• **Texte choisi**
════

SAUVAGEAU BADGE CHAUMONT

TORONTO – Dans son enfance, Danièle Sauvageau remplissait des bouteilles d’eau pour l’équipe de hockey de son frère. Comme jeune fille, elle n’avait pas l’autorisation de pratiquer un sport qui était à cette époque réservé aux garçons.

Mais la petite Danièle a retenu des leçons qui l’auront suivie toute sa vie. Elles provenaient de ses parents: Marcel et Lise.

« Ma mère a perdu sa mère à l’âge de cinq ans. Mon père, qui est un homme droit et posé, me disait toujours : "Ce n’est pas écrit nulle part qu’il y a une ligne. Quand quelqu’un te dit non, ça ne veut pas dire que tu ne peux pas atteindre tes objectifs. C’est juste que ça va peut-être prendre plus de temps et que tu devras t’y prendre différemment." Et ma mère, elle, disait : "Comment peux-tu aider? Comment peux-tu redonner? Qu’est-ce que tu peux faire si tu ne peux pas jouer? Aide les autres joueurs à jouer." Pour moi, c’est devenu une nouvelle opportunité.

« Quand je suis arrivée avec mon frère (Sylvain) à l’aréna, on m’a dit que lui pouvait jouer, mais pas moi. Alors, j’ai demandé si je pouvais aider. C’est une phrase que j’entendais beaucoup. Ils m’ont dit de prendre les bouteilles d’eau et de les amener au banc. Ensuite, ç’a été de mettre mes patins et placer les rondelles dans les coins. À la blague, je dis souvent que je dois être la meilleure au Canada pour placer les rondelles dans les coins et amorcer des entraînements. Ensuite, ç’a été de prendre place derrière le banc et d’ouvrir la porte. Alors, j’ai vécu mon rêve différemment. Jouer au hockey organisé, c’est un privilège que je n’ai peut-être pas eu, mais en même temps, j’ai vécu tous les rêves que tout le monde a partagé aujourd’hui. »

Aujourd’hui, Sauvageau a fait son entrée au Temple de la renommée du hockey, devenant la première femme à recevoir cet honneur dans la catégorie des bâtisseurs.

════

• **Extrait de données**

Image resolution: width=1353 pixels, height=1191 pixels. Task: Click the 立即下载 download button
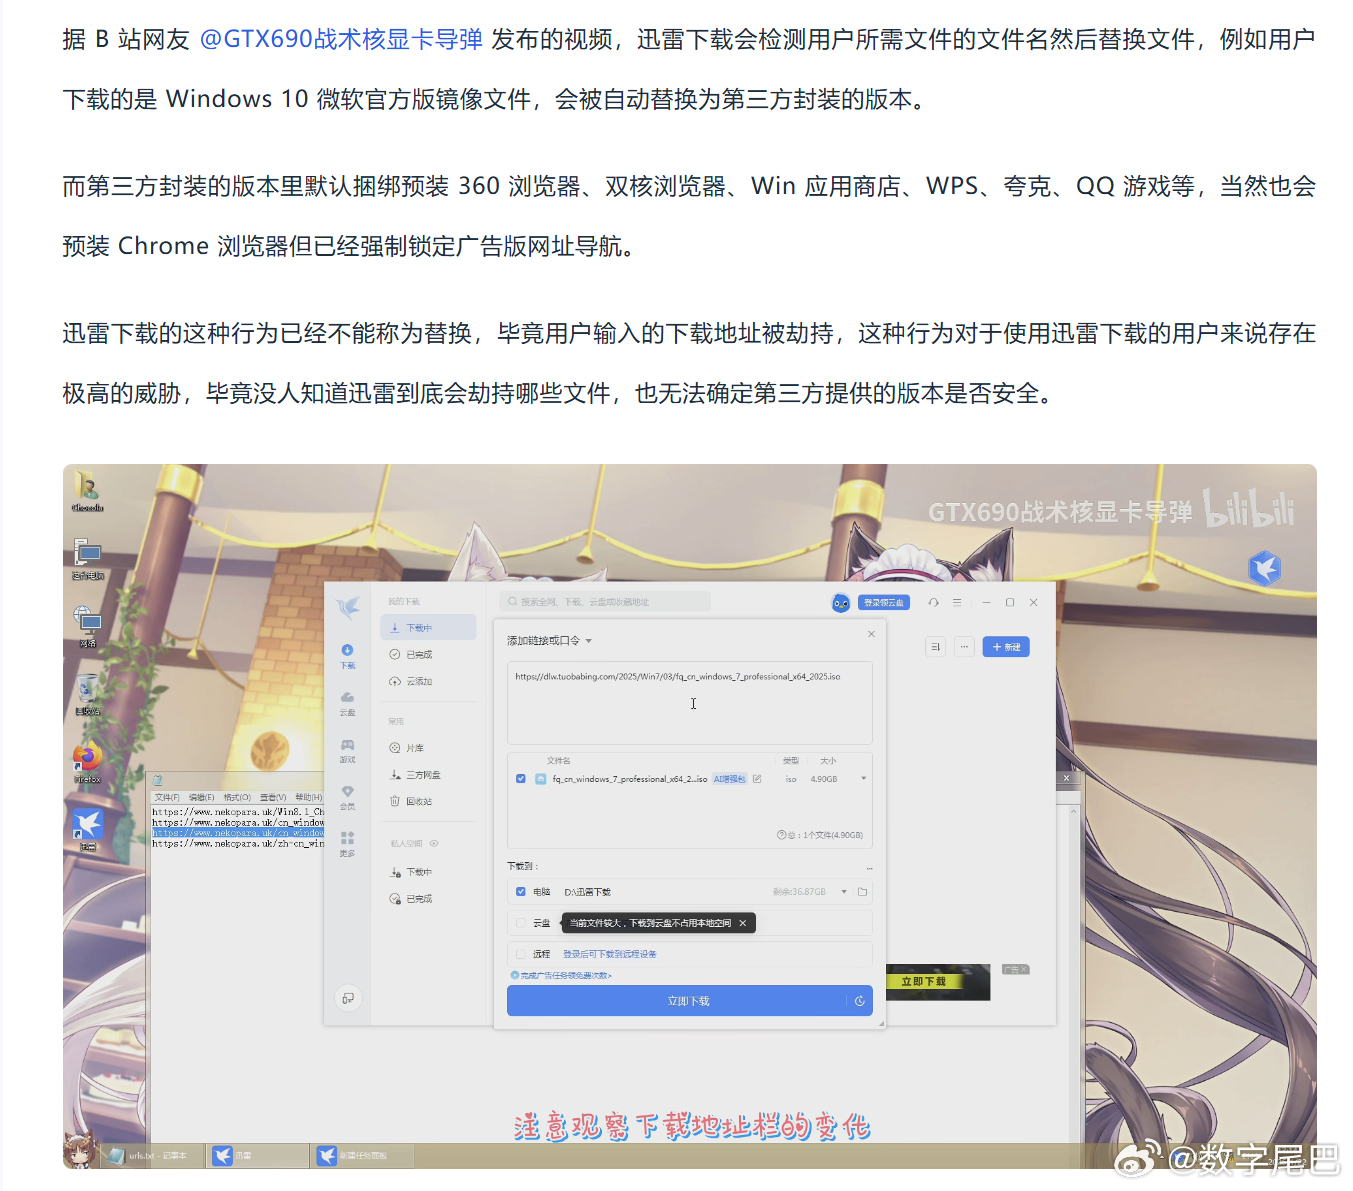(689, 1000)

════

• **Consigne**
Transcrivez fidèlement un passage du texte sur Danièle Sauvageau, en commençant par « Mais la petite » et en allant jusqu'à « une nouvelle opportunité. ».

• **Tâche réalisée**
Mais la petite Danièle a retenu des leçons qui l’auront suivie toute sa vie. Elles provenaient de ses parents: Marcel et Lise.

« Ma mère a perdu sa mère à l’âge de cinq ans. Mon père, qui est un homme droit et posé, me disait toujours : "Ce n’est pas écrit nulle part qu’il y a une ligne. Quand quelqu’un te dit non, ça ne veut pas dire que tu ne peux pas atteindre tes objectifs. C’est juste que ça va peut-être prendre plus de temps et que tu devras t’y prendre différemment." Et ma mère, elle, disait : "Comment peux-tu aider? Comment peux-tu redonner? Qu’est-ce que tu peux faire si tu ne peux pas jouer? Aide les autres joueurs à jouer." Pour moi, c’est devenu une nouvelle opportunité.